WHAT IS BEING ASKED
In the entries that follow, locate the line with "Screen dimensions: 1084x741", then restate that line and all later lines exactly as they appear, leaving pictures out.
BEGIN PROVIDED INFORMATION
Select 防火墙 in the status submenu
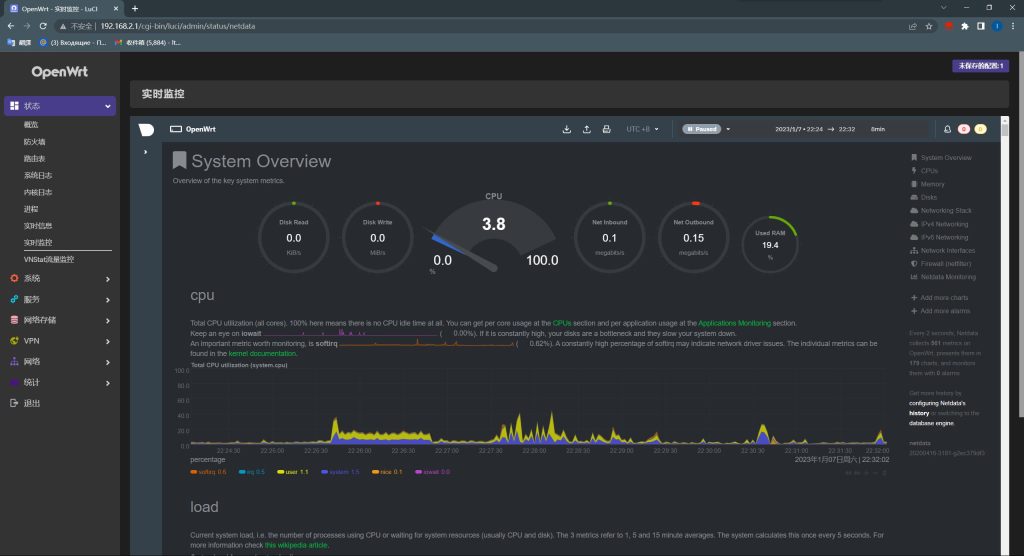Viewport: 1024px width, 556px height. click(35, 142)
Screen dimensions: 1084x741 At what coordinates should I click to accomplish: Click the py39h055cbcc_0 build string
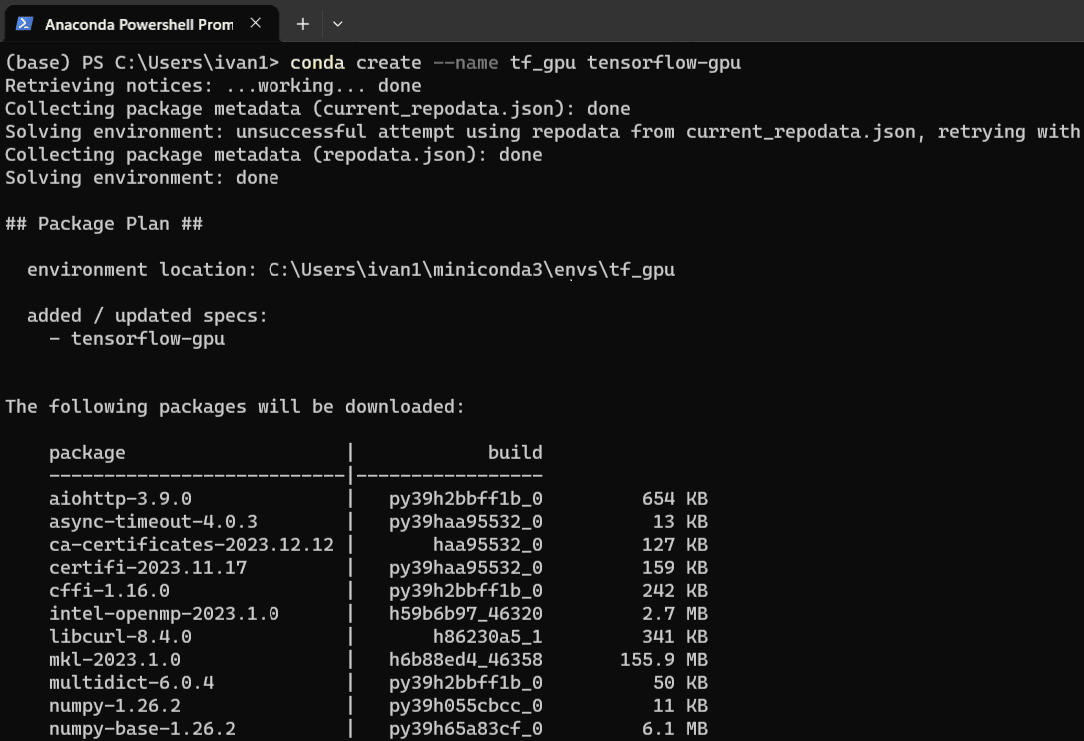point(465,706)
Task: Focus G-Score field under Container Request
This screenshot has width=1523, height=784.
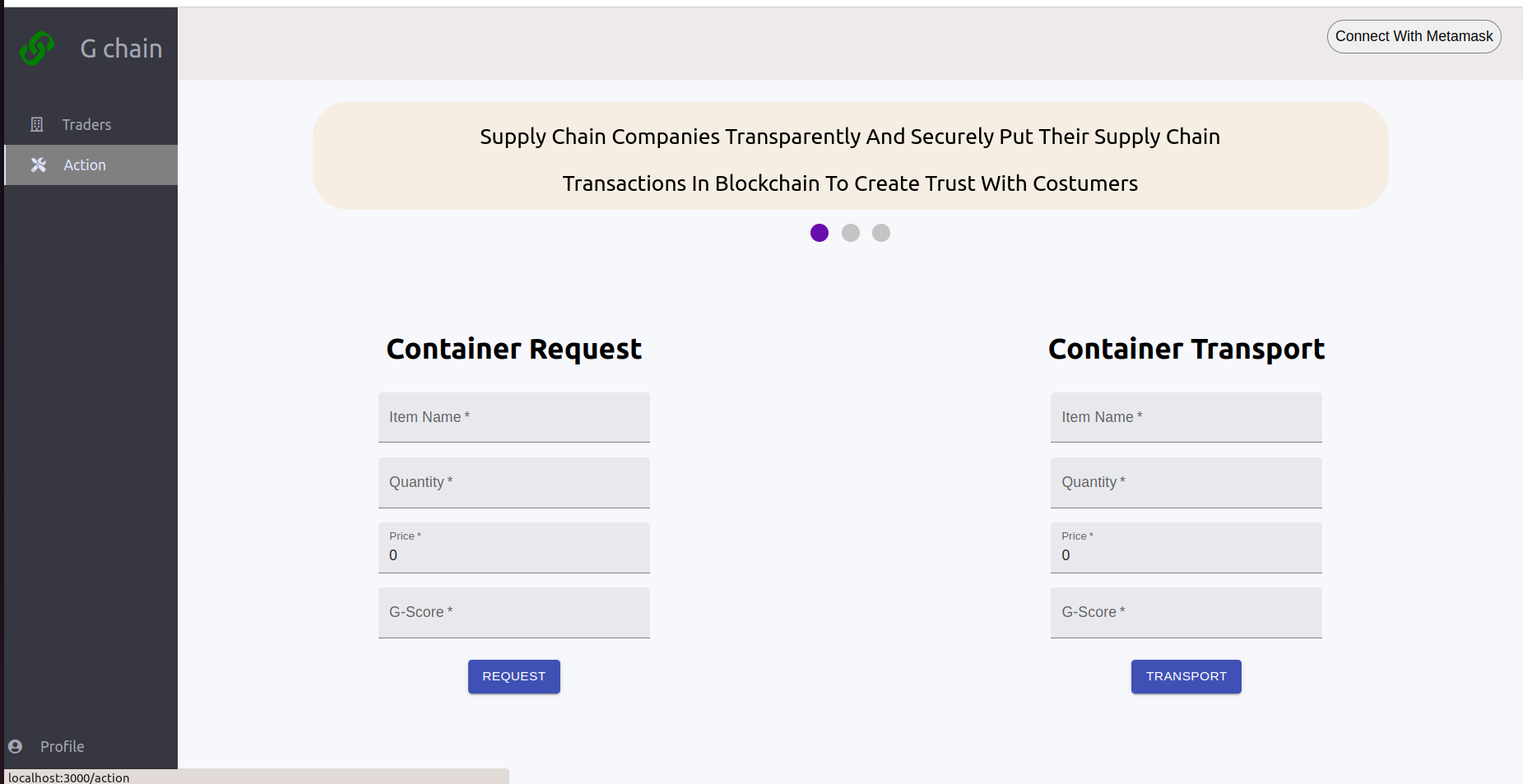Action: point(514,612)
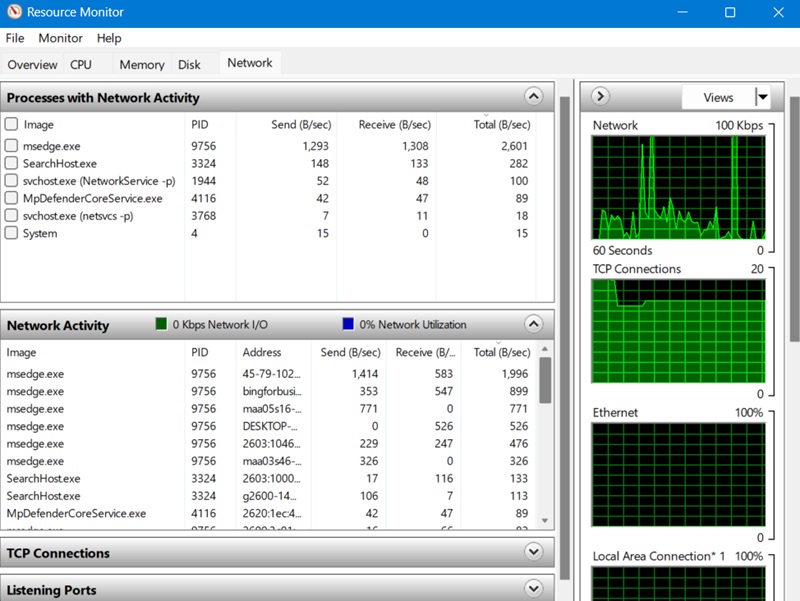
END PROVIDED INFORMATION
RESPONSE
Screen dimensions: 1084x741 At what coordinates should I click to accomplish: Click the py39h055cbcc_0 build string
point(465,706)
Task: Focus G-Score field under Container Request
This screenshot has width=1523, height=784.
Action: point(514,612)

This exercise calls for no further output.